At the time a tin of Nitromors was a little under two pounds whereas the professional “lacquer removal” was well over a hundred. Perhaps if I had not grown to dislike the flagon quite so much over the ensuing months since buying it I wouldn’t have tried it out, but this was very much going to be my Waterloo, one way or another. I stopped at B&Q on the way home and got myself one of those metal green tins of caustic jollop.
Immediately I fetched out the flagon from the cupboard of despair and misappropriated by Mother’s best washing up gloves and Father’s second best paint brush.
Outside, on the concrete garden paving slabs, near to the drain and gloved-up, I eventually undid the childproof stopper on the tin of Nitromors and began to decant the glutenous mucus into a waiting dish. I liberally applied the viscous astringent with a brush to every part of the flagon until it looked as if it had been thrust up a Giant’s nostril. The whole thing bubbled and fizzed as I looked on, fearing I had possibly just destroyed an Antique. Next to me a watering can was poised, already filled with warm soapy water ready for emergency action. I looked down at my watch to see the prescribed full five minutes had elapsed. I quickly tipped the watering can up, washing all the attendant sticky froth from the surface of the flagon, holding my breath and not just because of the awful chemical smell, afraid to see what job the Nitromors had done.

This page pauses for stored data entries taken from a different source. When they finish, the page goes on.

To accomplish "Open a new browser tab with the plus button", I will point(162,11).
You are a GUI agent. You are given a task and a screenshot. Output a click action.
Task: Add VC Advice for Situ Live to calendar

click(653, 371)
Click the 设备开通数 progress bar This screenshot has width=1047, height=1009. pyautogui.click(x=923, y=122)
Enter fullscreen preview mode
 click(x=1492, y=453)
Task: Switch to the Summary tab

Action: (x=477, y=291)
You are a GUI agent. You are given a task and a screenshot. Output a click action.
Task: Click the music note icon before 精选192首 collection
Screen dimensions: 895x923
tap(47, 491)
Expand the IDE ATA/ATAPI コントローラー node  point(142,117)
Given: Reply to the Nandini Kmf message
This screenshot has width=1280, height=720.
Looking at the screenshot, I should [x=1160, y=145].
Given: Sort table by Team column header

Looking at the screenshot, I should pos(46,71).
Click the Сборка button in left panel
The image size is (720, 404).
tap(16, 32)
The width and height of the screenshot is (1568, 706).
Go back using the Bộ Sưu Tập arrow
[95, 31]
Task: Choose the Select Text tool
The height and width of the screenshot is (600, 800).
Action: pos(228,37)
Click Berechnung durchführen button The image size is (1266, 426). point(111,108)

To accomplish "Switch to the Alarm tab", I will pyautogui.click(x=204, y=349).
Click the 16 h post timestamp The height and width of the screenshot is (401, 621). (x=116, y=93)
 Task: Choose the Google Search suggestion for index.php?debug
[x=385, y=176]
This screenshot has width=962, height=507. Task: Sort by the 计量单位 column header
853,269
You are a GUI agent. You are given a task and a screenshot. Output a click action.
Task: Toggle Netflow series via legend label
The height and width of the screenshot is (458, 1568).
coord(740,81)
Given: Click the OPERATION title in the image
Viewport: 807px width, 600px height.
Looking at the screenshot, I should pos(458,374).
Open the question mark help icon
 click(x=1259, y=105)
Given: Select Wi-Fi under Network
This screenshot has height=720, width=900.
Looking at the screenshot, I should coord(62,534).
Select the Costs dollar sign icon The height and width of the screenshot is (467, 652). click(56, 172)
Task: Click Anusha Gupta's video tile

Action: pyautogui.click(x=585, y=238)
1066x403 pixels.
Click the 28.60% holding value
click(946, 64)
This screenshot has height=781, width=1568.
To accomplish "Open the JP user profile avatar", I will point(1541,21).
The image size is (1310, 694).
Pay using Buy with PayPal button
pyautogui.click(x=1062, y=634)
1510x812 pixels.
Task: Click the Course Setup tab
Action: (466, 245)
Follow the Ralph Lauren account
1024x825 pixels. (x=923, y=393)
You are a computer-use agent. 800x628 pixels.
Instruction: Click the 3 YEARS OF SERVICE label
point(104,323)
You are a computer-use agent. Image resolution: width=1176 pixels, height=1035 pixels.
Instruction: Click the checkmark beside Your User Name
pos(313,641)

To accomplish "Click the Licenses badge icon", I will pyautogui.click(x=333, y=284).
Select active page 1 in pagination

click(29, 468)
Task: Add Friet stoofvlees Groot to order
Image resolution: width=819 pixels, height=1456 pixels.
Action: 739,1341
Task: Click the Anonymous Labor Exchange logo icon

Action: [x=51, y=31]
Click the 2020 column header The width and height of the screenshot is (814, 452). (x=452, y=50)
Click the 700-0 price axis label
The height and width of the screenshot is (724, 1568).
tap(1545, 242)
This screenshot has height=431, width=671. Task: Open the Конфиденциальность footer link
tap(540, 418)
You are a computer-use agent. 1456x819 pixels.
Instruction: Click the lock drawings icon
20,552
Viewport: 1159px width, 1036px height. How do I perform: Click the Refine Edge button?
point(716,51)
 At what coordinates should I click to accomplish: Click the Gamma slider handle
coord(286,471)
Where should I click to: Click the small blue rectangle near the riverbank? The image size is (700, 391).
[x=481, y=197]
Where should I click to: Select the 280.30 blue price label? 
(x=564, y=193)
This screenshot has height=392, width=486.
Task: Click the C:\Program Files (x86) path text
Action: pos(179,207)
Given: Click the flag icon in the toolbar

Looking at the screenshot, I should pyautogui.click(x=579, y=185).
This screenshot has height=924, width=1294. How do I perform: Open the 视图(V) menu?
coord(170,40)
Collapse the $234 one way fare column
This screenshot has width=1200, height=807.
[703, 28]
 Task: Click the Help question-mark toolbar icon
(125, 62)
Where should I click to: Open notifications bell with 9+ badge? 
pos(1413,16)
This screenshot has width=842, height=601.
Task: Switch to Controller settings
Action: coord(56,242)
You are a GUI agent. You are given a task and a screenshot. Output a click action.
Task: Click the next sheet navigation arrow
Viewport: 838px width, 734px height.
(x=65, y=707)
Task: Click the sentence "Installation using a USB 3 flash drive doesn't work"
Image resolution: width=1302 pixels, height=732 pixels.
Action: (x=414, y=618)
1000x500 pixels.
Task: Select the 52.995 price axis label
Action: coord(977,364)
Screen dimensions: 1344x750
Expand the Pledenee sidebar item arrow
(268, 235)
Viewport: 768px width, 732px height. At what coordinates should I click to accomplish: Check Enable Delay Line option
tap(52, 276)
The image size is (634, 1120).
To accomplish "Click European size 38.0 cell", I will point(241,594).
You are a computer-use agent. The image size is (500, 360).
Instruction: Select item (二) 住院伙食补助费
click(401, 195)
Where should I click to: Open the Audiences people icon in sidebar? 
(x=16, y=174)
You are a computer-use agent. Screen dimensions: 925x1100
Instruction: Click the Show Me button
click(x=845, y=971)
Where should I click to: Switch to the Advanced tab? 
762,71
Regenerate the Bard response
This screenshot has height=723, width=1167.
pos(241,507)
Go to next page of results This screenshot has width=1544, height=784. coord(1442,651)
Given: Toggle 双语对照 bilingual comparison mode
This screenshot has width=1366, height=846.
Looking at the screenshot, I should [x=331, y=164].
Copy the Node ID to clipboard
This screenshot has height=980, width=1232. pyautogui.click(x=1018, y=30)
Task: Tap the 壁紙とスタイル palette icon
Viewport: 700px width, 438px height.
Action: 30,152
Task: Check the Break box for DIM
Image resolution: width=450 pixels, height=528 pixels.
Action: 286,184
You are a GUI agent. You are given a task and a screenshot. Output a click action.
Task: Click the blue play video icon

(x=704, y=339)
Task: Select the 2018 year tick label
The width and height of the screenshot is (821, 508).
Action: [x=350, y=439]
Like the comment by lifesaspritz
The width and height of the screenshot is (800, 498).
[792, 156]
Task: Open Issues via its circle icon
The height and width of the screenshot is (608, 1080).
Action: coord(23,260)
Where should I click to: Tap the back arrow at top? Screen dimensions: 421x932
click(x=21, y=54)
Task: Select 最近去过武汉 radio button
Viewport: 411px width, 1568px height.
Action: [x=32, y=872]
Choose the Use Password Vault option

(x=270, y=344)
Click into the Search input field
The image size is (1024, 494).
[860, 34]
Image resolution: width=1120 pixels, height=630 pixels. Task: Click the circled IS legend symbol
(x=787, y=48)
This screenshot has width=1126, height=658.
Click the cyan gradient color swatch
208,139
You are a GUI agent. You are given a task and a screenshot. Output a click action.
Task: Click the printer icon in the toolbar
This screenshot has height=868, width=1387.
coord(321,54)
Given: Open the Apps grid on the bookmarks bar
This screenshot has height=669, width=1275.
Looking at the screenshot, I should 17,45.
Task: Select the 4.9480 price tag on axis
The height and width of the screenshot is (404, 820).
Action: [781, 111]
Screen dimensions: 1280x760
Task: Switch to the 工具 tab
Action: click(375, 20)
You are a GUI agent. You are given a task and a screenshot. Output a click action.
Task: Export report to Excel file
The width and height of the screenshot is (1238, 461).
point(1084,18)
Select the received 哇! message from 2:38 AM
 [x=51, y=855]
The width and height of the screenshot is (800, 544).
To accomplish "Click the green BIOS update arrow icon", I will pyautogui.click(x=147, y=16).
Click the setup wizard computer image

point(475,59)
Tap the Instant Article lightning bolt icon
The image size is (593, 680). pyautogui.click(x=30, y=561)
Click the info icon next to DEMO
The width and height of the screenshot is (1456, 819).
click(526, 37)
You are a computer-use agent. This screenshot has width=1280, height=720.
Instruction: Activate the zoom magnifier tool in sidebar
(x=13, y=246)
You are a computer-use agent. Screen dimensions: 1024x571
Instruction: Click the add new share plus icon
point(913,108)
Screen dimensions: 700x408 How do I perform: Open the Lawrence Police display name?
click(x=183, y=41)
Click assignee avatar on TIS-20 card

As if on cue the Sun poked through a cloud to hit the now pristine and gleaming surface of the flagon. Bob and Dave had, of course, been right. A two pound tin of Nitromors had stripped away all the revolting crumbling lacquer and I was now gazing at a near pristine George III Sheffield Plate flagon. Let’s be clear, it was still a fairly unsaleable piece of ecclesiastical plate, Nitromors couldn’t change that, but now it was at least a gleaming and beautiful unsaleable piece of ecclesiastical plate and to me that made all the difference.
Since that day lacquered silver has been very, very kind to me. I have always been the first to buy it, as now it promises fortune not fear. Especially as I heed Bob and Dave’s words of advice and always, ALWAYS have a tin of Nitromors to hand.